Alvedro y Langosteira, ejes de futuro

Francisco Espiñeira Fandiño
Francisco Espiñeira CRÓNICAS DESDE LA TORRE

A CORUÑA

29 abr 2012 . Actualizado a las 04:00 h.

A nadie se le escapa que la crítica de la Unión Europea a la inutilidad de la inversión en punta Langosteira sin que haya las conexiones necesarias, por tren y carretera, es lógica desde el punto de vista operativo. Los disparates de alguna ministra socialista, la malhadada Maleni Álvarez, los enfrentamientos entre algunos gestores de la Xunta y el afán de Fernando González Laxe y del propio José Blanco por capitalizar políticamente una obra clave para Galicia, han puesto demasiadas piedras en el camino de una infraestructura vital para la seguridad del tráfico marítimo y para generar un nuevo polo de actividad en la comarca coruñesa.

Por eso, la reacción del Gobierno central y el autonómico, así como la de los alcaldes de A Coruña y Arteixo, los más directamente implicados, cabe calificarse de tibia. El puerto exterior no es una obra cualquiera.
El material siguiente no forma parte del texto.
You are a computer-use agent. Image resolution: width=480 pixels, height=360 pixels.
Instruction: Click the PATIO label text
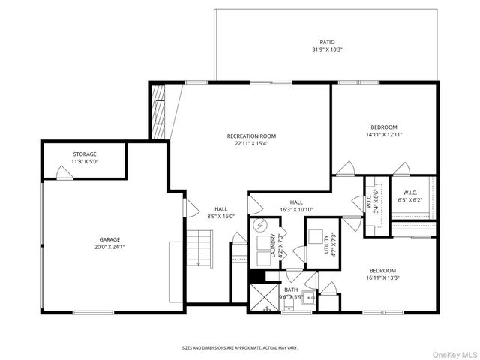tap(327, 43)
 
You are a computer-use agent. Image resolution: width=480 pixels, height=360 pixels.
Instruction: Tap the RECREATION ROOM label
tap(252, 136)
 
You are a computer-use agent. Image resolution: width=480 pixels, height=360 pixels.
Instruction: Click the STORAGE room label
tap(85, 154)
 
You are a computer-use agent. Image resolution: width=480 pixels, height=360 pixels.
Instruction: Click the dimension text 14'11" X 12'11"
tap(383, 134)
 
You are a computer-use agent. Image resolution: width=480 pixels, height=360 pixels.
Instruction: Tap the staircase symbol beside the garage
tap(200, 248)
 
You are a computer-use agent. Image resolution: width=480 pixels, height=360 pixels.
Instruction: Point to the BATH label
tap(291, 289)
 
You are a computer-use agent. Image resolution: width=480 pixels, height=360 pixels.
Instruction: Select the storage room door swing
tap(65, 173)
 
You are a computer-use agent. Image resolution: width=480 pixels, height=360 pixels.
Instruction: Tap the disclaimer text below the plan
tap(240, 348)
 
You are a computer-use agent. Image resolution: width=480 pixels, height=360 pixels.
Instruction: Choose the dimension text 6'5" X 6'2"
tap(409, 200)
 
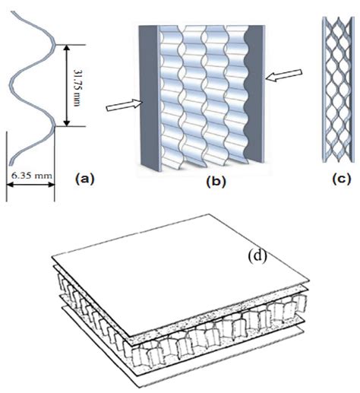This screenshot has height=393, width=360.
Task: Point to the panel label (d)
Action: click(257, 255)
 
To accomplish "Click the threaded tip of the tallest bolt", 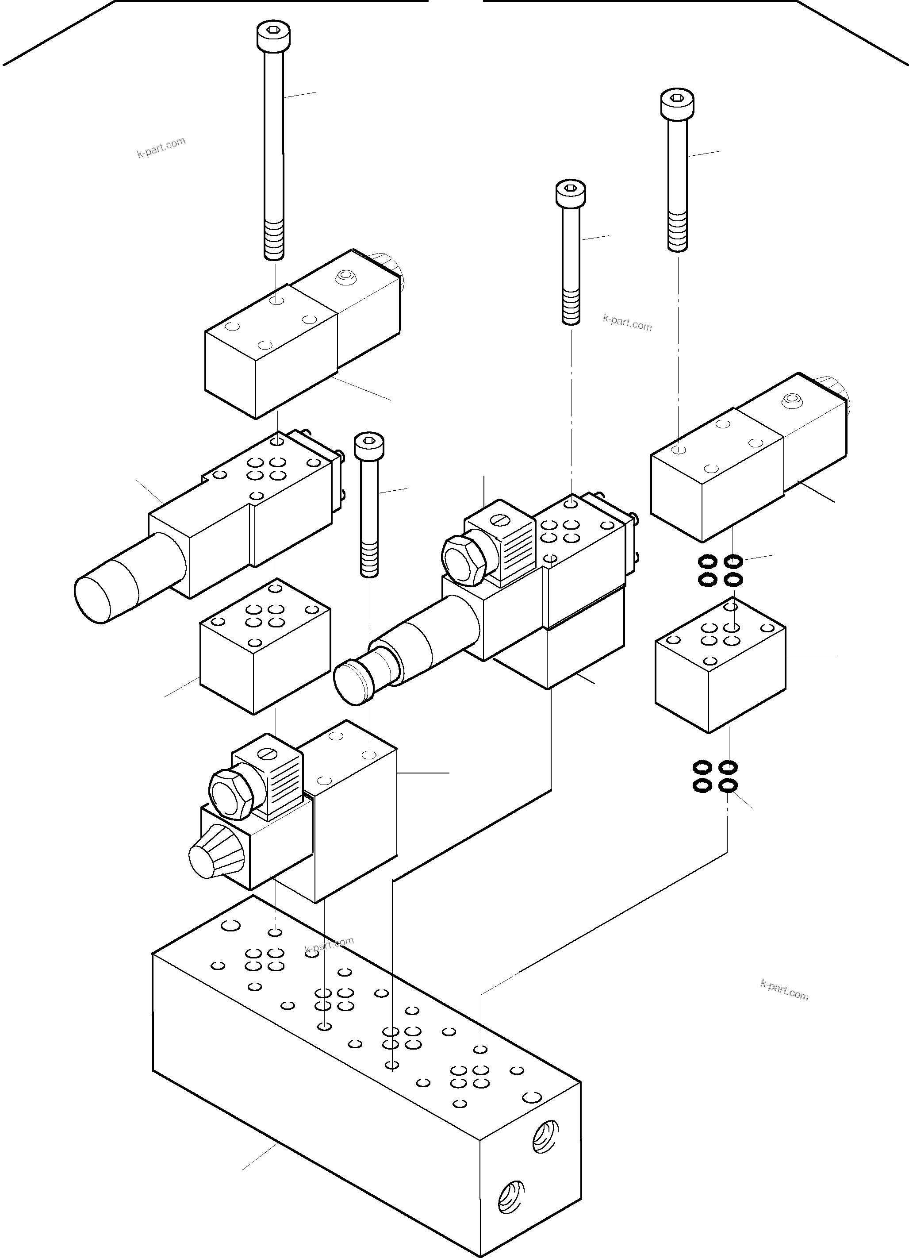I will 273,241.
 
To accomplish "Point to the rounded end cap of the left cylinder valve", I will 94,598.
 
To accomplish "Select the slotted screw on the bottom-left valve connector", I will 269,755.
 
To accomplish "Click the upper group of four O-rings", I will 720,571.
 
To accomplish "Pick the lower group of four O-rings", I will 715,776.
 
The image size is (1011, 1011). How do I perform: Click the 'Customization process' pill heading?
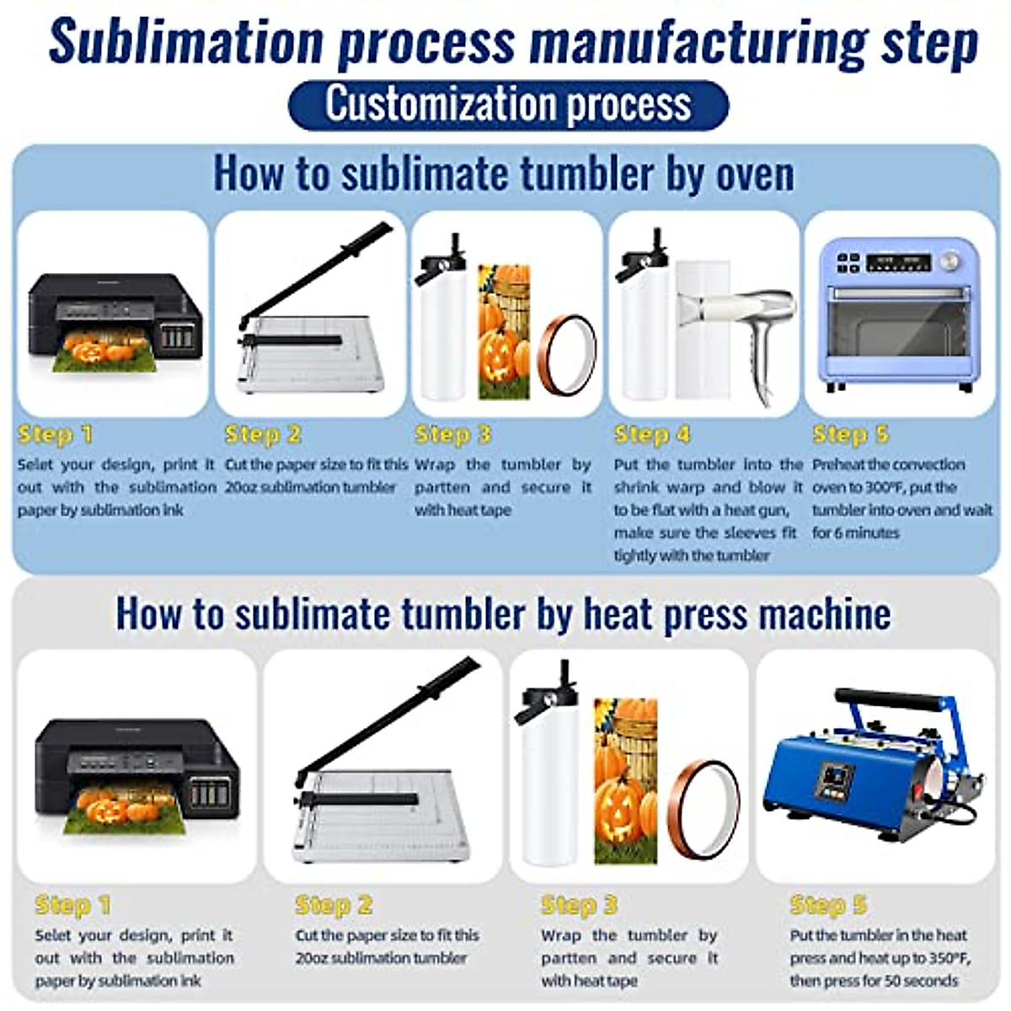[x=508, y=104]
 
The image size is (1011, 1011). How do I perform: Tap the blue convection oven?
[x=900, y=315]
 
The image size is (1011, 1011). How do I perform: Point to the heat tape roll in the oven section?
[x=569, y=355]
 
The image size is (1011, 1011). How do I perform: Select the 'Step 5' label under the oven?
[x=850, y=435]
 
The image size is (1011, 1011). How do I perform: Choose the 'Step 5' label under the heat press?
[x=827, y=906]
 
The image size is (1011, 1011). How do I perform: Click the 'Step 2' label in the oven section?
[x=263, y=435]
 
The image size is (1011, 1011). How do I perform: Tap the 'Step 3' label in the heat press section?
[x=579, y=906]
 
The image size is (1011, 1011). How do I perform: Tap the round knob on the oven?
[x=950, y=260]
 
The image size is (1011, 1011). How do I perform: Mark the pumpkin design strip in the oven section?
[x=504, y=333]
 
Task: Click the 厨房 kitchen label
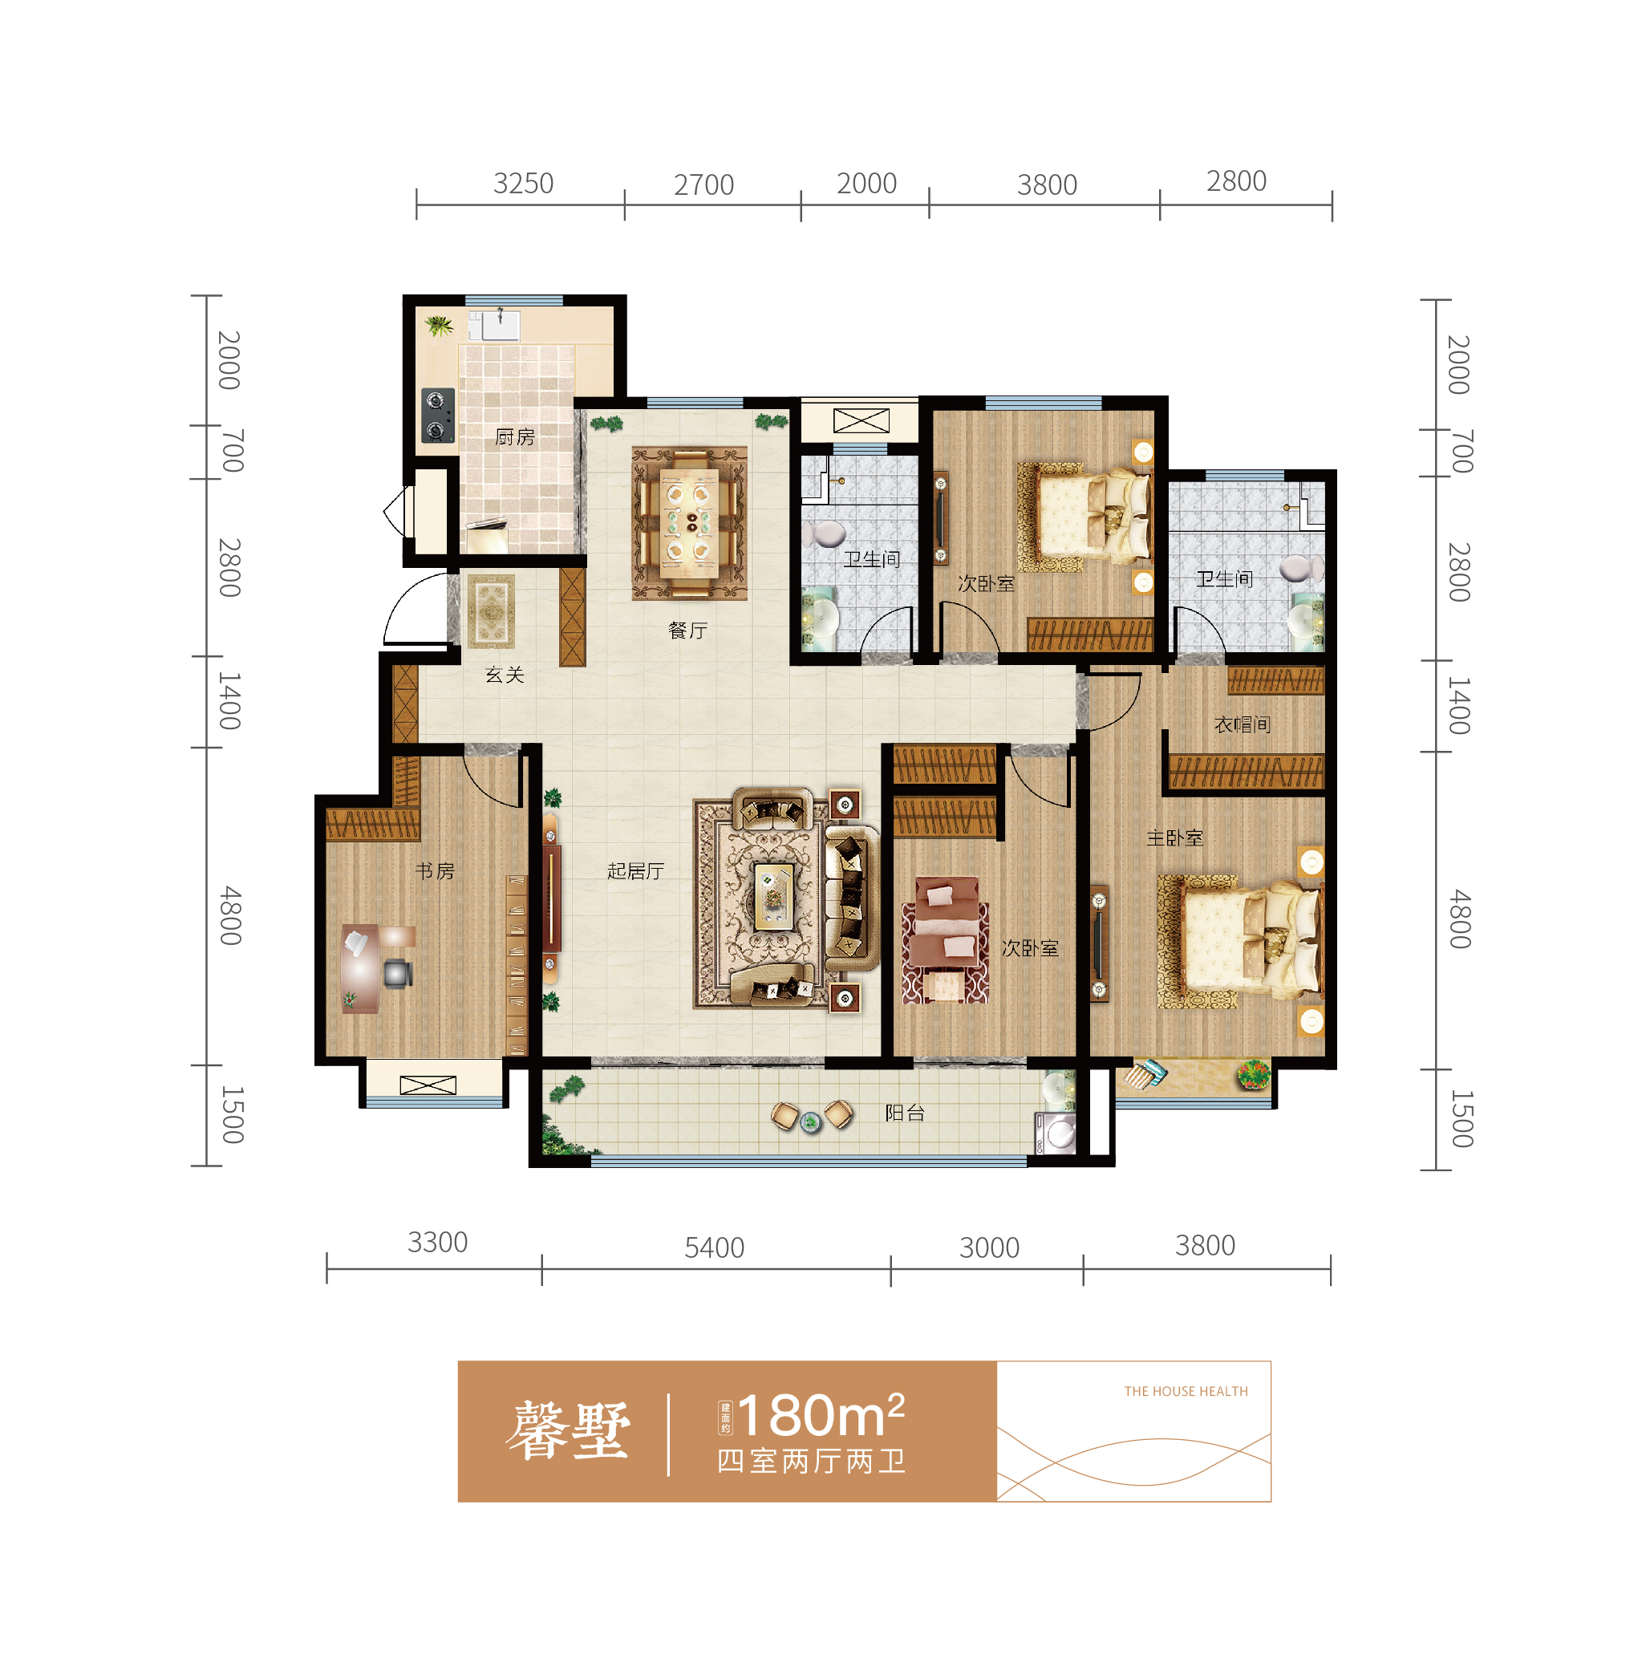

En las costas coruñesas se han estrellado dos petroleros en los últimos veinte años y ha sido un mudo testigo de un sinfín de catástrofes ambientales.

A Coruña, la segunda capital de provincia más pequeña de España, está atravesada por un poliducto de catorce tuberías y más de seis kilómetros de longitud. Y los muelles ocupan más del diez por ciento de la superficie total de la urbe. Langosteira es, por tanto, el oxígeno que A Coruña necesita para poder crecer, ganar espacio y revitalizar la actividad económica también en la comarca. Por eso produce más sonrojo que tenga que ser la UE, cofinanciadora del proyecto, la que alerte de que, sin los equipamientos ferroviarios y accesos a medida, el puerto exterior es inútil. Diez años después de iniciarse la obra, los Presupuestos Generales del Estado solo siguen incluyendo partidas para estudios. Y la culpa es del PP y del PSOE en los ocho años previos.